Les Hakafoth battaient leur plein. La procession des fidèles parcourut la petite synagogue en dansant et chantant un air entraînant de Sim’hat Torah. Le cercle de la procession ne se vidait jamais, car dès que certains le quittaient épuisés par la danse et le chant, d'autres les remplaçaient. De temps à autre, quelqu'un entonnait une nouvelle mélodie, et les mouvements des danseurs s'accentuaient au fur et à mesure de l'accélération du rythme des chants.
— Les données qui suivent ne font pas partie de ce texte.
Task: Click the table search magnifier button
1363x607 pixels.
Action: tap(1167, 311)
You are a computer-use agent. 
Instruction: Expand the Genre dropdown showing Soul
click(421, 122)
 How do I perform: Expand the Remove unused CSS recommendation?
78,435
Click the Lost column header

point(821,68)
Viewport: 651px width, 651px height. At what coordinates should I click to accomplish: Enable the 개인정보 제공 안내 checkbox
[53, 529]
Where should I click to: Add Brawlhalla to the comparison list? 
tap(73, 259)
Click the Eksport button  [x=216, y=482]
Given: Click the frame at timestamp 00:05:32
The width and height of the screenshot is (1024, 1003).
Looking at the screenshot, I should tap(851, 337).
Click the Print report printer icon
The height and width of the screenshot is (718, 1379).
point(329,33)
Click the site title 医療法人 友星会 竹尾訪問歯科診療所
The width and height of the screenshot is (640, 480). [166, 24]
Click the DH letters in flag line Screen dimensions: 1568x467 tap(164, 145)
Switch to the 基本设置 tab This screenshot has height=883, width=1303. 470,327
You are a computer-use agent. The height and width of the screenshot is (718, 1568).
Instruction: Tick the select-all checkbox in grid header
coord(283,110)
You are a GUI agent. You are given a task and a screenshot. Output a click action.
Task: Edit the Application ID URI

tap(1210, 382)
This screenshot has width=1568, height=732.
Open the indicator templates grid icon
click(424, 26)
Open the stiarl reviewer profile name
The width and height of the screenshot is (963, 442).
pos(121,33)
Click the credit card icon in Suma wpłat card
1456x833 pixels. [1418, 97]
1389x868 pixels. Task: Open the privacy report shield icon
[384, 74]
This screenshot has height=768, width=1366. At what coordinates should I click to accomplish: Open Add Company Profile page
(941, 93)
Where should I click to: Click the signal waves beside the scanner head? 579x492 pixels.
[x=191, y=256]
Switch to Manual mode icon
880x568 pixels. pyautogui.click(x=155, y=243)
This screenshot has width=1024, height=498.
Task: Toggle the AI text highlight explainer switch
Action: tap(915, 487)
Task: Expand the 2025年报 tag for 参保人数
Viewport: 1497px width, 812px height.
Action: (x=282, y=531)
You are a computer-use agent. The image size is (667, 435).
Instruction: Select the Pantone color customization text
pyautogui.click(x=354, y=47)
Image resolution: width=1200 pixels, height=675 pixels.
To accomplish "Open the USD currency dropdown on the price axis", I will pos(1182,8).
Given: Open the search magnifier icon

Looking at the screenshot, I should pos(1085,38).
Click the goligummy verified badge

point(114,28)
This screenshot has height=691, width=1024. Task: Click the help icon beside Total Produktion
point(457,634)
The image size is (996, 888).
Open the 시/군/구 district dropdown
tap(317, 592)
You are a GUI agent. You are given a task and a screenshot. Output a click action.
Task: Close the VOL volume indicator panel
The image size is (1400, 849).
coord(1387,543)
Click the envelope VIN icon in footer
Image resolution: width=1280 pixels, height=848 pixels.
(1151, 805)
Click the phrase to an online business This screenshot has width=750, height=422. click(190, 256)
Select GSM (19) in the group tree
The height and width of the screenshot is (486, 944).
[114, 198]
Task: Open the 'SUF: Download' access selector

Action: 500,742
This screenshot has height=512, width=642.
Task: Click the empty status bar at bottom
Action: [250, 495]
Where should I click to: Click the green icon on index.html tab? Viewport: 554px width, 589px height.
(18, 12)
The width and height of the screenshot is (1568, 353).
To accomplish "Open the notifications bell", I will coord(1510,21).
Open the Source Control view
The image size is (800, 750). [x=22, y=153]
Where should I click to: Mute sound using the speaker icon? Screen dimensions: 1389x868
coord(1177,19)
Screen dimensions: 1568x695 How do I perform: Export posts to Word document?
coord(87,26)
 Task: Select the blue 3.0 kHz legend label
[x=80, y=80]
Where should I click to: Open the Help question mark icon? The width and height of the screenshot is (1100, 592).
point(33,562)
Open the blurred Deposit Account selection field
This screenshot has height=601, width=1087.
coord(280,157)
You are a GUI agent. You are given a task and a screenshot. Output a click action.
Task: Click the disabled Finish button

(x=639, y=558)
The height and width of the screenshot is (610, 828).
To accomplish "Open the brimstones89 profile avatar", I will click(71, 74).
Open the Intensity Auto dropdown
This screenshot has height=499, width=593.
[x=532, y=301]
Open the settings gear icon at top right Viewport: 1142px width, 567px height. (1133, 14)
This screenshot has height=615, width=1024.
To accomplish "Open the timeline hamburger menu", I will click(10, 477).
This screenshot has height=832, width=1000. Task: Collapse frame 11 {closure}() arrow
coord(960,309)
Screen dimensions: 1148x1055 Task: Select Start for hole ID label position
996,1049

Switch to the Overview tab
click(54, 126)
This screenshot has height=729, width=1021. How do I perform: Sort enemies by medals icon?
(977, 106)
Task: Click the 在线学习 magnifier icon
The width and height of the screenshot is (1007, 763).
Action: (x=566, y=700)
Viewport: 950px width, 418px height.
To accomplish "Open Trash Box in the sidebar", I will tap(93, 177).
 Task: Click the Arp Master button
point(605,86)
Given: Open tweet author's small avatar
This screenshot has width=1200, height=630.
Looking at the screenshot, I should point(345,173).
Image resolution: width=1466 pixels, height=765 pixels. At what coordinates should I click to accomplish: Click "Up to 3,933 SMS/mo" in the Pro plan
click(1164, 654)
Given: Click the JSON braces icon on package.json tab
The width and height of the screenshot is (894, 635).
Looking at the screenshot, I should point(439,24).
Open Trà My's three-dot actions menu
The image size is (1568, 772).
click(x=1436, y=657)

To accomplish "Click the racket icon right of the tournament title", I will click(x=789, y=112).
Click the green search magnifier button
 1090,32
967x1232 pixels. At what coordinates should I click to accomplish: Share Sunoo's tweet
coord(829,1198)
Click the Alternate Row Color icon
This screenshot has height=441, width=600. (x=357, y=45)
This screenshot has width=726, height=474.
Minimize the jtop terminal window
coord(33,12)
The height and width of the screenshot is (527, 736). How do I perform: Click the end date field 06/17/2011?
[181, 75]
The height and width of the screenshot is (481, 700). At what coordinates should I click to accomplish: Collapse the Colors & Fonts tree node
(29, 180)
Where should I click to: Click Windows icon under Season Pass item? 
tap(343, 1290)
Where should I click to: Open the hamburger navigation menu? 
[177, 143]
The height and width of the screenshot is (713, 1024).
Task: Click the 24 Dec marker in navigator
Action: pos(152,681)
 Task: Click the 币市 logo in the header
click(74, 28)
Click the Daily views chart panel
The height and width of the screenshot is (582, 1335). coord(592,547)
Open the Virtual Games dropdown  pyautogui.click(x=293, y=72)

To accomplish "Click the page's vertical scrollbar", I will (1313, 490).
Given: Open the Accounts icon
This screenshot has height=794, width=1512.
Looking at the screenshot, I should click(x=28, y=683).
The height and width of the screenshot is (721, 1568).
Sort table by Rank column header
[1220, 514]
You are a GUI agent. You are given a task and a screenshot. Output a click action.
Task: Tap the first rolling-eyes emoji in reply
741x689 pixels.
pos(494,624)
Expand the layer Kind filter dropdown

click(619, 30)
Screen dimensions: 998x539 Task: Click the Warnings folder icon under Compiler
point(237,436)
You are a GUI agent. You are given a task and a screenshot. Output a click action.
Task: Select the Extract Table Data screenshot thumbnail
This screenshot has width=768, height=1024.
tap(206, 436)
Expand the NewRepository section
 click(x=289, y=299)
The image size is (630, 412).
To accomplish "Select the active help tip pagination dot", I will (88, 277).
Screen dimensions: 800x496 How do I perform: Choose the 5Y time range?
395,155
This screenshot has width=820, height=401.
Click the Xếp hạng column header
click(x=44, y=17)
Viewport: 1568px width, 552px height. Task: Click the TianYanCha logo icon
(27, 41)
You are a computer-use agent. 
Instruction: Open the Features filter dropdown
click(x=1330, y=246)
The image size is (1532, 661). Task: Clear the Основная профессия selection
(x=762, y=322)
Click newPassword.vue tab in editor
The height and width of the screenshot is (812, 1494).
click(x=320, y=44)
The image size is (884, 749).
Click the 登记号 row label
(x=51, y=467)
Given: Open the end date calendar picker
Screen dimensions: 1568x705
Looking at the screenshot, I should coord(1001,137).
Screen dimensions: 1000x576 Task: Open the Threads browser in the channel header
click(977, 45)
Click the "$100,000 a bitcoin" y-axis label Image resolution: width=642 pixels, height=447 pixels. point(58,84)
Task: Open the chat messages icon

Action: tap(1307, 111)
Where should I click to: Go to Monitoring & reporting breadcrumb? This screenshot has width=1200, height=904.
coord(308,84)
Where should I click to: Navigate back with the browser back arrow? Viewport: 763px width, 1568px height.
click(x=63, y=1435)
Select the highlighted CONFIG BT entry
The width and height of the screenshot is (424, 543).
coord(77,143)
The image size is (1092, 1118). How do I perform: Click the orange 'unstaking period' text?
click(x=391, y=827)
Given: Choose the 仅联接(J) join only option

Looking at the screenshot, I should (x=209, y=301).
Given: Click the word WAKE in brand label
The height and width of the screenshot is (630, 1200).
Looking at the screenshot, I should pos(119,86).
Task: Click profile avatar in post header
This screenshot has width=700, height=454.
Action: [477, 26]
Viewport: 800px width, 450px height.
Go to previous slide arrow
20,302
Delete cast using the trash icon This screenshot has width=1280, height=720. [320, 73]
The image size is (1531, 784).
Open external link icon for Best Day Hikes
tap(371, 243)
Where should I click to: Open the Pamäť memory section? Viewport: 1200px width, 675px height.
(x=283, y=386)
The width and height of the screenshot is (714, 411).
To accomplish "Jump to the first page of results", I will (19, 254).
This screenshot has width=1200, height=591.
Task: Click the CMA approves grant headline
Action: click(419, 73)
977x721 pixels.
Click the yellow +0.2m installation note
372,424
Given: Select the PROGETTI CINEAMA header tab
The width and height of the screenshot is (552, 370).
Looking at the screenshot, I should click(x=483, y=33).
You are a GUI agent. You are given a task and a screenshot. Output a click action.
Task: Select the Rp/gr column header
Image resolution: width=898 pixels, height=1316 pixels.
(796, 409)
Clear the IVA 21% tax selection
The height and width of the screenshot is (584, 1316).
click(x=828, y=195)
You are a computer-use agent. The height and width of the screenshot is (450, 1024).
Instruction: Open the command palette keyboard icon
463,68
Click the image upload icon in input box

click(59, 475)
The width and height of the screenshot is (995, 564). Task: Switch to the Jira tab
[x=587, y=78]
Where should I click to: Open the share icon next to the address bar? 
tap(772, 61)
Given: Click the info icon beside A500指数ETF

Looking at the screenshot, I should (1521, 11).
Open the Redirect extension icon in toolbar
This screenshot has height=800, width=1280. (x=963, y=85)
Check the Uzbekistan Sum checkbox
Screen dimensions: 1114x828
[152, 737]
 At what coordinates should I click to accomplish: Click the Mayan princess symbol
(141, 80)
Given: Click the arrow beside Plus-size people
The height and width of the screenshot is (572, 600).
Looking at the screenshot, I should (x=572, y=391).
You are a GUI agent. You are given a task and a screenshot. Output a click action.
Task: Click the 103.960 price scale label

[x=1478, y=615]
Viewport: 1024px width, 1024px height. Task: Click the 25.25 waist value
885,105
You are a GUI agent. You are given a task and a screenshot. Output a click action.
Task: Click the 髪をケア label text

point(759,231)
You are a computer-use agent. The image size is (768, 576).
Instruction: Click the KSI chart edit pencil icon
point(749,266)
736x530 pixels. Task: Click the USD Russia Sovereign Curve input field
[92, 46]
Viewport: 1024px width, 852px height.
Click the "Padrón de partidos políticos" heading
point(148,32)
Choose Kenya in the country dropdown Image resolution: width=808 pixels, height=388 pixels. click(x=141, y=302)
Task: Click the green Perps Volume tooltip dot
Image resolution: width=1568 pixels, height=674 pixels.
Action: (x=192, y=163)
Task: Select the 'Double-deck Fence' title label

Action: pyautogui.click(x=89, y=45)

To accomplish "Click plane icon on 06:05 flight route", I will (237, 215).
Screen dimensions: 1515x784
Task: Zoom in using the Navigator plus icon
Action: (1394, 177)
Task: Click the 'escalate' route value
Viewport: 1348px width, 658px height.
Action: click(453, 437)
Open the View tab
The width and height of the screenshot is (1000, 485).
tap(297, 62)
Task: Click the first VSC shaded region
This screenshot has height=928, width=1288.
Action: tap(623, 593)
Ceux qui avaient quitté la procession continuaient à y participer en dehors du cercle, en battant des mains et en encourageant ceux de la procession.
Je me trouvais au milieu de la procession. J'étais venu seulement avec l'intention de regarder, mais je me trouvais bientôt trop près de la procession pour pouvoir résister au désir d'y participer. Quelqu'un me saisit par le bras et m'entraîna dans la masse frénétique des danseurs. Je fus d'abord un peu surpris, mais je m'y fis bientôt en suivant la cadence et le rythme des autres. Je me sentis vite uni à ces gens aimables qui dansaient et se réjouissaient du meilleur cadeau que D.ieu nous a donné – la Torah. C'était magnifique !
Au fur et à mesure que le cercle se refermait, j'étais poussé plus loin vers le milieu de la procession. Je tournai ma tête pour jeter un regard sur l'homme qui avait mis sa main sur mes épaules. C'était un homme d'un certain âge et je me demandais d'où il prenait tant de forces et d'énergie pour continuer à danser sans arrêt. Ses yeux étaient fermés et j'étudiais l'expression de sa figure. Ses lèvres étaient en mouvement sans qu'un son s'en échappât. Il avait le front et le visage couverts de gouttes de sueur et j'étais étonné de voir des larmes couler sur ses joues. Sa noble figure exprimait le bonheur intérieur et l'extase. Je me sentis attiré vers lui bien que je fusse presque épuisé. J'avais honte de l'admettre en voyant la résistance de cet homme.
Finalement, les Hakafoth se terminèrent et le cercle se défit. Les danseurs s'assirent pour se reposer et reprendre leur souffle. Je suivis le vieil homme en question et pris place près de lui.
– Il y a longtemps que je n'ai pas vu des Hakafoth si frénétiques, dit-il en s'essuyant.
– Oui, cela fait du bien, disais-je, essayant de suivre la conversation. J'avais le sentiment que si ce monsieur continuait à parler, cela vaudrait la peine de l'écouter.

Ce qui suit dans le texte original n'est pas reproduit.